Sharon481982: This example shows some improvement in randomness and character count, but the presence of a first name and birthdate places it squarely in the bad category.
121CedarLn: Who knows just how many residents of various cities and towns share this familiar address, but using it as your password certainly narrows the possibilities.
MiloIsAGoodDog: But unfortunately, he makes a bad password since information like pet names can be found on social media accounts. You need to omit Milo, Polly, and even Whiskers from your password.
#1SteelersFan: Preferences like sports teams and hobbies can tip off a hacker and give them obvious passwords to guess. It’s better to leave them out.
RedFerrari: While there are thousands of red Ferrari owners in the world, thousands more are using this common and utterly predictable password.
Solarwinds123: If you think using “solarwinds123” as your password when you work for an IT firm called SolarWinds is a bad idea, you’re right. So bad, in fact, that this bad password allowed hackers to spy on federal agencies as part of a security breach that went undetected for months. Never use your company’s name in a personal or professional password.
The risks of having a bad password
While some of the examples on our bad password list might be amusing, they can also introduce cybersecurity risks and create other inefficiencies for computer users and IT teams. The risks introduced by weak, repetitive, or poorly protected passwords include:
Data breaches - When sensitive information like login credentials, account information, or intellectual property (IP) is compromised in a security incident, this is classified as a data breach. Common hacking tactics used to gain unauthorized access to a device, server, or account include:
Brute-force attacks: Endless random combinations of usernames and passwords are entered with the assistance of a computer program until a match is found. Common passwords like “123456” or “Password” make us more susceptible to this tactic since the algorithms used by hackers can easily guess them.
Phishing: Misleading emails disguised as urgent requests from reputable companies ask us to respond with passwords, account numbers, or other confidential information. Some also include links to dangerous malware or spyware. Slightly altered company URLs, misspellings, and grammatical errors are some of the telltale signs of a phishing email.

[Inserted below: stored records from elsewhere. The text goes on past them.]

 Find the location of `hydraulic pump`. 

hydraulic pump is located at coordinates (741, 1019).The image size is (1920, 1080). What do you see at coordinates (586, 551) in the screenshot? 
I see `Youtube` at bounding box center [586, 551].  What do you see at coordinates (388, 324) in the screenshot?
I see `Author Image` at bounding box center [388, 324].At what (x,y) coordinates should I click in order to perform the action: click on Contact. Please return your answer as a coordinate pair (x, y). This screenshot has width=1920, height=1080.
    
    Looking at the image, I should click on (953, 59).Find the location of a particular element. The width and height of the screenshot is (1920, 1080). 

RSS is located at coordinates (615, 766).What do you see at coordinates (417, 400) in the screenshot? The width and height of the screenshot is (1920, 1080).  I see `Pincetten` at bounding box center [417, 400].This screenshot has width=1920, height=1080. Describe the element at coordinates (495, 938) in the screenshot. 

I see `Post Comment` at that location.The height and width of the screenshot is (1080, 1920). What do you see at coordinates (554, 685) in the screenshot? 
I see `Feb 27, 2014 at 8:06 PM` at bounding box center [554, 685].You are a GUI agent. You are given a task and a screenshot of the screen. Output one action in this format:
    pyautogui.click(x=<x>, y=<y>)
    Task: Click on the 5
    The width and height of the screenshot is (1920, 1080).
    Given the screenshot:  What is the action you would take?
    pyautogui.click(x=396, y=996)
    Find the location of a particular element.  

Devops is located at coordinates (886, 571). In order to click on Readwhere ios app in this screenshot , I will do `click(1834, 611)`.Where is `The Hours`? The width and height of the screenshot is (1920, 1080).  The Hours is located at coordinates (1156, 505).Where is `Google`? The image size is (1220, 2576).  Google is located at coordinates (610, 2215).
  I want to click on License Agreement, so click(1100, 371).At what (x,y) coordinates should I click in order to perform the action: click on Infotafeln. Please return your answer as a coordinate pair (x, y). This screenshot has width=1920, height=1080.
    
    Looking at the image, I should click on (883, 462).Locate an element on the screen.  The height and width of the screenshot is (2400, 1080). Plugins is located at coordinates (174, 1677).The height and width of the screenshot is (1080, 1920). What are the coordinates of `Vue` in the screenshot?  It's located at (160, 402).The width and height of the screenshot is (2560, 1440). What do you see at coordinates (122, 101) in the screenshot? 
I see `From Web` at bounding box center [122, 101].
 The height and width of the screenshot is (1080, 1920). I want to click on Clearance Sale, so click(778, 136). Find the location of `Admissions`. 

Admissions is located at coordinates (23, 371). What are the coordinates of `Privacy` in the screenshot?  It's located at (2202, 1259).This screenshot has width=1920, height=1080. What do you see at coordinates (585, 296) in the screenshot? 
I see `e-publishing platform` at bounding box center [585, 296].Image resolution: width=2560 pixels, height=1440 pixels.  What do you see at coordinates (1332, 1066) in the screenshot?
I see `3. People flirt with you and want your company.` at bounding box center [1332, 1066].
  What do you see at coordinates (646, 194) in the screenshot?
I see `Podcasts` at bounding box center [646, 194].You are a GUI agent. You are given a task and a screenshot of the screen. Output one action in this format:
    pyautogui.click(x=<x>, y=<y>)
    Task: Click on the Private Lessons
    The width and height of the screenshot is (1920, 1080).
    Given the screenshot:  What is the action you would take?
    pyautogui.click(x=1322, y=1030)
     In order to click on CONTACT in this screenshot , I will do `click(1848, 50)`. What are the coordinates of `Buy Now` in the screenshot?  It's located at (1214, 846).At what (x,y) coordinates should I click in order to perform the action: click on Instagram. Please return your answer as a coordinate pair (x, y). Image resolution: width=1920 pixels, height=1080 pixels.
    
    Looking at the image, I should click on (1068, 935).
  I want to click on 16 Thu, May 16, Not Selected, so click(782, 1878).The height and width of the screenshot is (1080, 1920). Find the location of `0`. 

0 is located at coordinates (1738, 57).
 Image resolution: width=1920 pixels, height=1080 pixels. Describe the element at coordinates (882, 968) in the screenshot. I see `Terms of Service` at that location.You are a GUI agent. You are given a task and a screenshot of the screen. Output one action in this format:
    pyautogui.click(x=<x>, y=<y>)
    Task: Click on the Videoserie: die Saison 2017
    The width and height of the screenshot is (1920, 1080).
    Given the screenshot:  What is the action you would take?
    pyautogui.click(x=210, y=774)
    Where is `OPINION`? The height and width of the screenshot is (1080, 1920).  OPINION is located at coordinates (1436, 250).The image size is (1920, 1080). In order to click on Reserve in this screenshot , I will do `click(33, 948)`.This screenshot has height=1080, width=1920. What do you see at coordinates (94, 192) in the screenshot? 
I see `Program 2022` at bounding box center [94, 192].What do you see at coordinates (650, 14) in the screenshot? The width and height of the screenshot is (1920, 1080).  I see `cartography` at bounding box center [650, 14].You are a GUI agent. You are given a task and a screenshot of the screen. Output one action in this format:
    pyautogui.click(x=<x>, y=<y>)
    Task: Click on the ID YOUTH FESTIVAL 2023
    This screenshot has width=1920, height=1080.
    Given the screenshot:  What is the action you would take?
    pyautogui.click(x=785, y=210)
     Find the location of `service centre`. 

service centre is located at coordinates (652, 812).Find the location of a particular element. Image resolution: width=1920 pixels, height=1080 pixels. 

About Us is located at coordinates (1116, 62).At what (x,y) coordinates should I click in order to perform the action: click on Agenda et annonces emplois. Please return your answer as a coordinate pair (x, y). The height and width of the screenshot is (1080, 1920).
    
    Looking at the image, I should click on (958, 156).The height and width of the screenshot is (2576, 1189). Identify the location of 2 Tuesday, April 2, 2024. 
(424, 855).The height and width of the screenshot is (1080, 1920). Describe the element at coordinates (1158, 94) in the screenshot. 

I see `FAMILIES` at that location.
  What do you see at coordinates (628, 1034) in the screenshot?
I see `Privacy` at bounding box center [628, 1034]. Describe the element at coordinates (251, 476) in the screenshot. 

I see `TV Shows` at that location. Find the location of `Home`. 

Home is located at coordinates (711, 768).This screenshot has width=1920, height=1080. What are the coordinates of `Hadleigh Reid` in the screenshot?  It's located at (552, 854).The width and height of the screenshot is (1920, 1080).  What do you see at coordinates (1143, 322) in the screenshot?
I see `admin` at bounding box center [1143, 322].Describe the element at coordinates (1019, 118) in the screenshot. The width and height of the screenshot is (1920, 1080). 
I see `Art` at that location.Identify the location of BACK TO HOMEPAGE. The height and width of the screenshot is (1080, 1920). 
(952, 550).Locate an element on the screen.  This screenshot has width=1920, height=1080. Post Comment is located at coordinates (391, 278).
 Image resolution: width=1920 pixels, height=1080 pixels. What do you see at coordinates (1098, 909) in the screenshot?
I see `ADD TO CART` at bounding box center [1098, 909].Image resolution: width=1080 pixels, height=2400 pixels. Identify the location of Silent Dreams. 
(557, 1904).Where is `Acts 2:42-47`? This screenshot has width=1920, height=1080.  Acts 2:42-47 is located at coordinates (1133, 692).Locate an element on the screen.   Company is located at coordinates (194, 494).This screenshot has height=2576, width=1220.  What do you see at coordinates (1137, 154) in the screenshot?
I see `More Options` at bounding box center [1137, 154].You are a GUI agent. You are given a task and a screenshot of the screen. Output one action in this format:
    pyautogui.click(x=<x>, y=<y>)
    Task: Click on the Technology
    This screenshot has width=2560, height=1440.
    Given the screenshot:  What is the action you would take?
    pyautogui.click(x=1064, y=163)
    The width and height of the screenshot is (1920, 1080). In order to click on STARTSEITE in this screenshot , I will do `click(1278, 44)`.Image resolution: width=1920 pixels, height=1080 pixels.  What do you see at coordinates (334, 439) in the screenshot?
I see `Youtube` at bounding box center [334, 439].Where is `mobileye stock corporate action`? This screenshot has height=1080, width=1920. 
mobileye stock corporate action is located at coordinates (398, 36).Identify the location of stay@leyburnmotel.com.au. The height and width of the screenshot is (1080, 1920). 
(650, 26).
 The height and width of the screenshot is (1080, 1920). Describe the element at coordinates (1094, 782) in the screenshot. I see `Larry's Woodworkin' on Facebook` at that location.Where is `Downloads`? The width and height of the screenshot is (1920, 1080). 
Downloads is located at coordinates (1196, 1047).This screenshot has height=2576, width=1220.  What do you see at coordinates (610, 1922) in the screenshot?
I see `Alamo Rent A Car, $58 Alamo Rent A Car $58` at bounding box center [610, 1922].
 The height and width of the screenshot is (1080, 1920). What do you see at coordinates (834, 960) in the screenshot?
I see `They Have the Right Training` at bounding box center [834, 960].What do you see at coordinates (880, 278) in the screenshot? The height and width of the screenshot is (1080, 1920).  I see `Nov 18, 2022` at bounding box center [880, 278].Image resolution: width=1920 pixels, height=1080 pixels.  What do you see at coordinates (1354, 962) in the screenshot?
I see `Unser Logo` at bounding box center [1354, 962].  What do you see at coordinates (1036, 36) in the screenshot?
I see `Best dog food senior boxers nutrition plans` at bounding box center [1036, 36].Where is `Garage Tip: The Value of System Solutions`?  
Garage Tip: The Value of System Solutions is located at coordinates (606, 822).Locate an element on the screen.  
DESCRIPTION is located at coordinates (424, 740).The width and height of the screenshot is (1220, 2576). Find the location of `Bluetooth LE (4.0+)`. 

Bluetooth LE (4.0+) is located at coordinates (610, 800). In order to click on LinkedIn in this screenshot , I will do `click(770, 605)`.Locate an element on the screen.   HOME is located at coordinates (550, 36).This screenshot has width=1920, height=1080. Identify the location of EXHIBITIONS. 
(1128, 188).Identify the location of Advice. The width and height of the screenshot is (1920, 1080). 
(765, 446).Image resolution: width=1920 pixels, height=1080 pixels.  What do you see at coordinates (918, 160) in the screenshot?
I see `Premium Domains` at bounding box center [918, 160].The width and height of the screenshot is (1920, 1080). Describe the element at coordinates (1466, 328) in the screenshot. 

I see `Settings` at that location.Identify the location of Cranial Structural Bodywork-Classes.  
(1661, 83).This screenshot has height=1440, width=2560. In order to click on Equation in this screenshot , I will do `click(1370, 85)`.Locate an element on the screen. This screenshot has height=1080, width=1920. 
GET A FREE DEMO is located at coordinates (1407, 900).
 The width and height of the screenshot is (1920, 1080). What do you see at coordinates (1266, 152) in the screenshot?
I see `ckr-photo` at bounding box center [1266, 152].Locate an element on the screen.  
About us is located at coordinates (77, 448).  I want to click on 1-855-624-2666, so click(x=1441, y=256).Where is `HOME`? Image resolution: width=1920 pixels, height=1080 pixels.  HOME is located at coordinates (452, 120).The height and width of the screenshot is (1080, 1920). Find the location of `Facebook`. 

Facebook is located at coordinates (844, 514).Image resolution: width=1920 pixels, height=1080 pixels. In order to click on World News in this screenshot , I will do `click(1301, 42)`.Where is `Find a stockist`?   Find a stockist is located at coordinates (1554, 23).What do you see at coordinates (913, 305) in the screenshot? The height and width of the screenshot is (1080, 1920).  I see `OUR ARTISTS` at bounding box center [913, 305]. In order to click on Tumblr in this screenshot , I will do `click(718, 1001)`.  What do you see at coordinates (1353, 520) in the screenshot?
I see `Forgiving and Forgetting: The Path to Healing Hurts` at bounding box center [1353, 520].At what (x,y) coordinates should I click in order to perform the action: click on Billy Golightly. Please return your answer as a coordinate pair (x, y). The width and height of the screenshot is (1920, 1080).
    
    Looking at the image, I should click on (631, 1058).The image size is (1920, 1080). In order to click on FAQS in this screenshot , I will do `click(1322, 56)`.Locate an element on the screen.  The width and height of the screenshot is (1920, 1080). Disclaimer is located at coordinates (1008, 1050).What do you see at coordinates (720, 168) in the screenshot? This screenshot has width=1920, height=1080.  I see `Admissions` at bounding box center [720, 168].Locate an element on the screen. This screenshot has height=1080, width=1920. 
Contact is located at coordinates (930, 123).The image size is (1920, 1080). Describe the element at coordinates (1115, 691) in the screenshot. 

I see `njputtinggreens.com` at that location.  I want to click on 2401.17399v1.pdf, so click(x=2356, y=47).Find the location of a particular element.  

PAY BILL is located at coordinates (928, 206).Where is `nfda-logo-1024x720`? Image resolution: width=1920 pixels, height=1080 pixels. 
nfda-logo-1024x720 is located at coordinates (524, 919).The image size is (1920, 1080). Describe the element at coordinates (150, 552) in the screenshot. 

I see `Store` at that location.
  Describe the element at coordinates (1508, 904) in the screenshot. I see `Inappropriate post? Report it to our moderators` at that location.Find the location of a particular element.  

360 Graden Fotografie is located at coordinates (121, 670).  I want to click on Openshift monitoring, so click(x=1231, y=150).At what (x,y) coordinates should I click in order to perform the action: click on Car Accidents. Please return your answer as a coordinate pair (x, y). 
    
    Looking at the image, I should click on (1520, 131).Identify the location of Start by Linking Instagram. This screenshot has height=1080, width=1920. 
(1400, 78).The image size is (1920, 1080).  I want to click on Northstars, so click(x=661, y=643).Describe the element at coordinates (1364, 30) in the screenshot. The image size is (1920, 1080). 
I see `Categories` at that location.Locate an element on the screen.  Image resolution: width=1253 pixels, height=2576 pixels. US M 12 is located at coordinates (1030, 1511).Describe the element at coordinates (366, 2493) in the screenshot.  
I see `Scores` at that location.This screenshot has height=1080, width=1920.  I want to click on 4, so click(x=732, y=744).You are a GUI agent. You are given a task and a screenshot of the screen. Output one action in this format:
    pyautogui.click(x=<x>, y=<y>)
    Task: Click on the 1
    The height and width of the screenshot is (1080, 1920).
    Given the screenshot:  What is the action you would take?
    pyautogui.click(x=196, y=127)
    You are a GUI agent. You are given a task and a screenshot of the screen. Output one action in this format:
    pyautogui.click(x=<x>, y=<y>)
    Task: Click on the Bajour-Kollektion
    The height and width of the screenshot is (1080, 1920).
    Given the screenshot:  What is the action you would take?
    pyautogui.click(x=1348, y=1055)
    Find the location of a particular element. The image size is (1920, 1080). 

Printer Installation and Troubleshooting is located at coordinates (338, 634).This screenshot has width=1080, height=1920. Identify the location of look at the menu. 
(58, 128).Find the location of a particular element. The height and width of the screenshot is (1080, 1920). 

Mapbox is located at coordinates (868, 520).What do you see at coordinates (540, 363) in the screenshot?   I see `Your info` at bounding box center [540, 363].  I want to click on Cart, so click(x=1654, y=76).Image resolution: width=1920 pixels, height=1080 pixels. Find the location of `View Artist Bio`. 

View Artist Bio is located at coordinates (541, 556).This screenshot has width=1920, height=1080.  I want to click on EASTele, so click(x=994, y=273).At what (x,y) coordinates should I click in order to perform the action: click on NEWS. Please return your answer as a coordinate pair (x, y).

Credential stuffing: This method uses automated software to cycle through username and password combinations stolen during a data breach. Although this tactic has a low success rate, bad passwords and reused passwords increase the hacker’s odds. Password managers and 2-factor authentication (2FA) provide a solid defense against credential stuffing by improving password strength and preventing unauthorized users from logging in.
Information on the dark web
If your password has been compromised and your information was leaked, you may not be aware of it until your information is shared or sold illegally. Dark web monitoring is used to scan the depths of the internet for your personal information and alert you when your password or account details are detected and need to be changed.
You can use enter your e-mail at a website like haveibeenpwned.com to see if it was included in a public data leak at any point in time.
More than one-third of computer users reset their passwords roughly once a month, while another 15% change passwords multiple times each week. Bad passwords and poor password storage habits can lead to set-forget-reset loops that spiral into progressively weaker and more commonly reused passwords as we quickly create replacement credentials.